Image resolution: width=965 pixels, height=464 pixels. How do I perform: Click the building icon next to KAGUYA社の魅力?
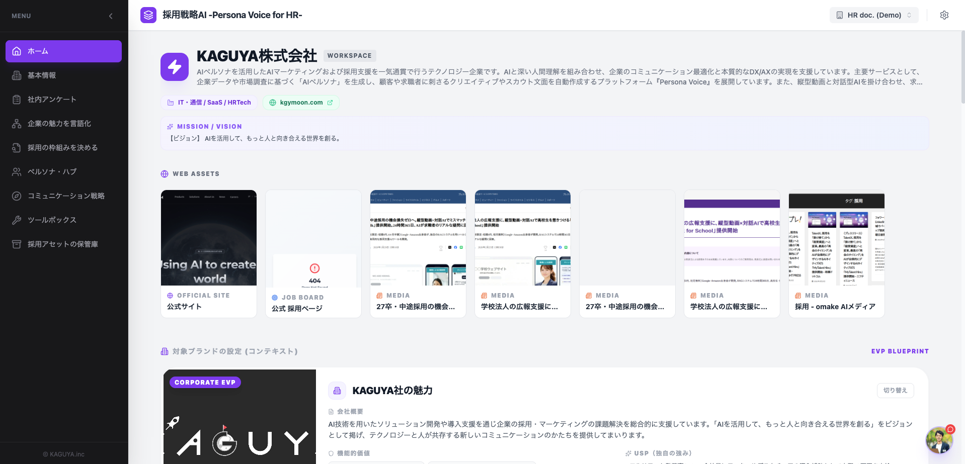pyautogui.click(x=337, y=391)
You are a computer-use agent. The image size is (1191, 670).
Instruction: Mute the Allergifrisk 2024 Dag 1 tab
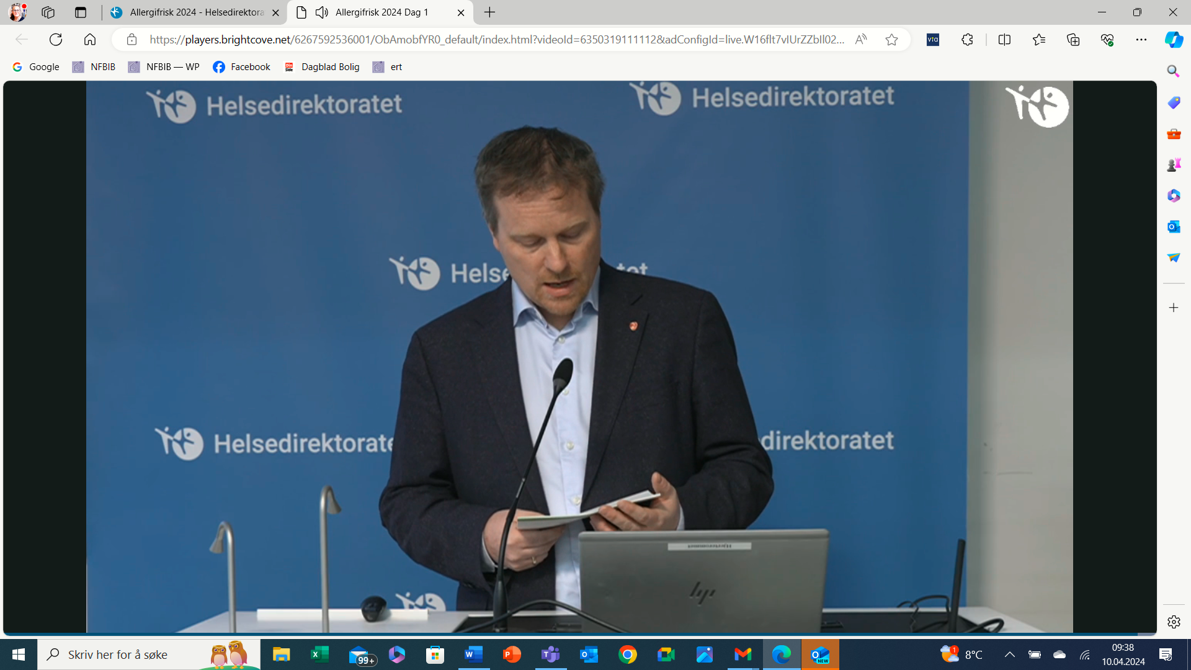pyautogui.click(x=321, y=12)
# # # # # # #
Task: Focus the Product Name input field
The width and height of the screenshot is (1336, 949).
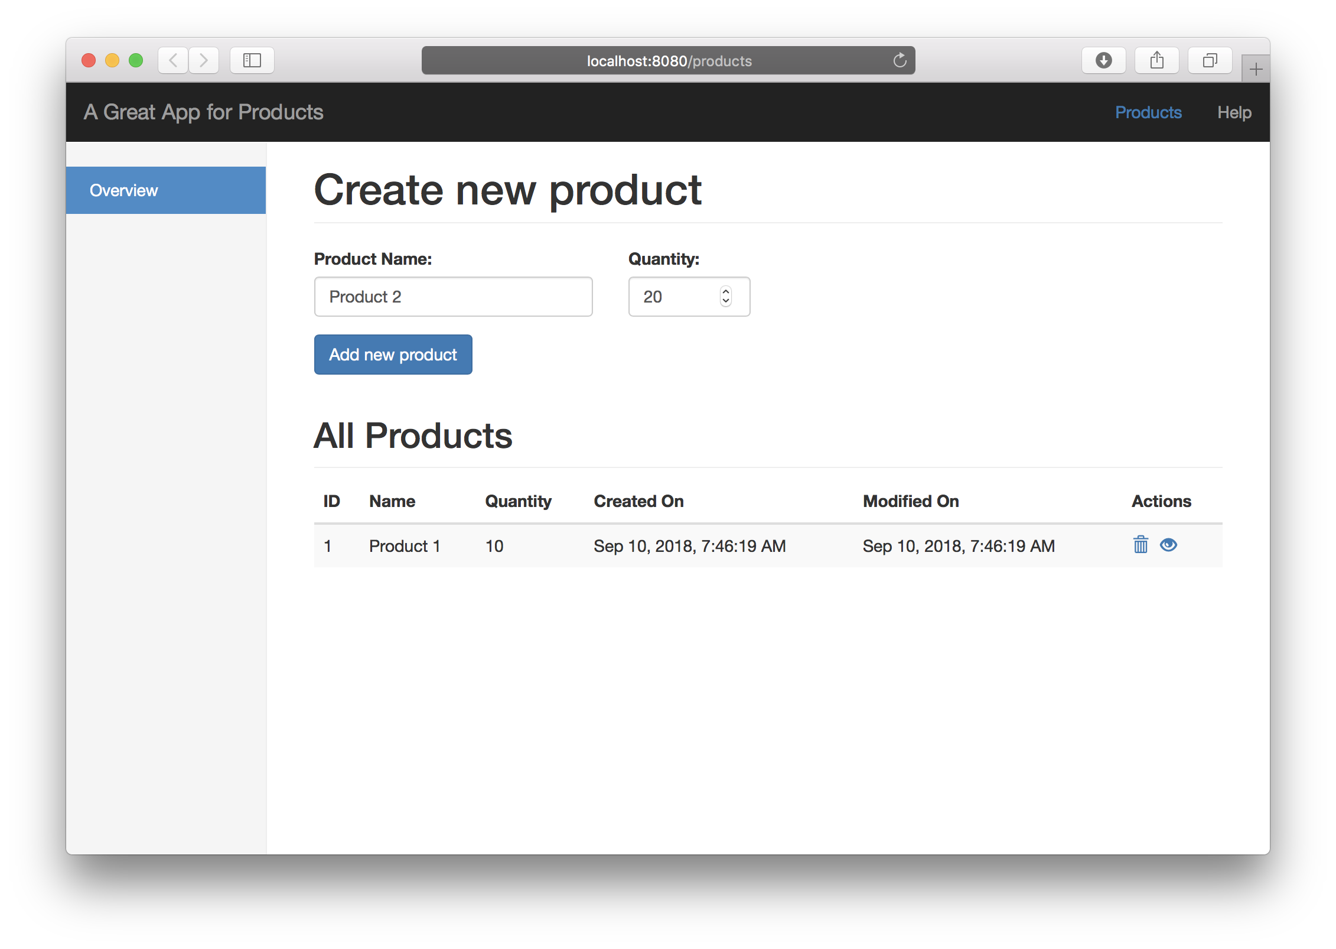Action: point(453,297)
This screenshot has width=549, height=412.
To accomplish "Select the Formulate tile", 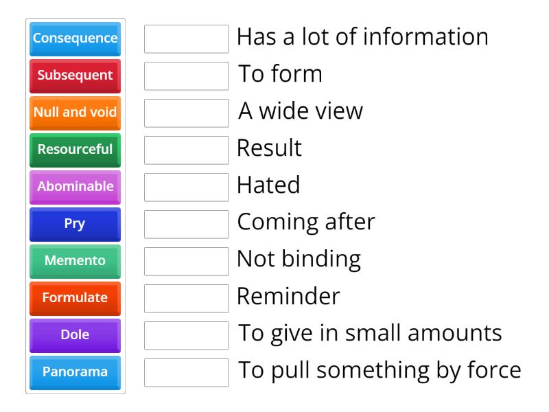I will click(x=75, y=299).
# # # # # # #
[EXERCISE REQUIREMENTS] How many lines of the data above contain the word "height"? Reply with the number only.

[WRITTEN ANSWER] 3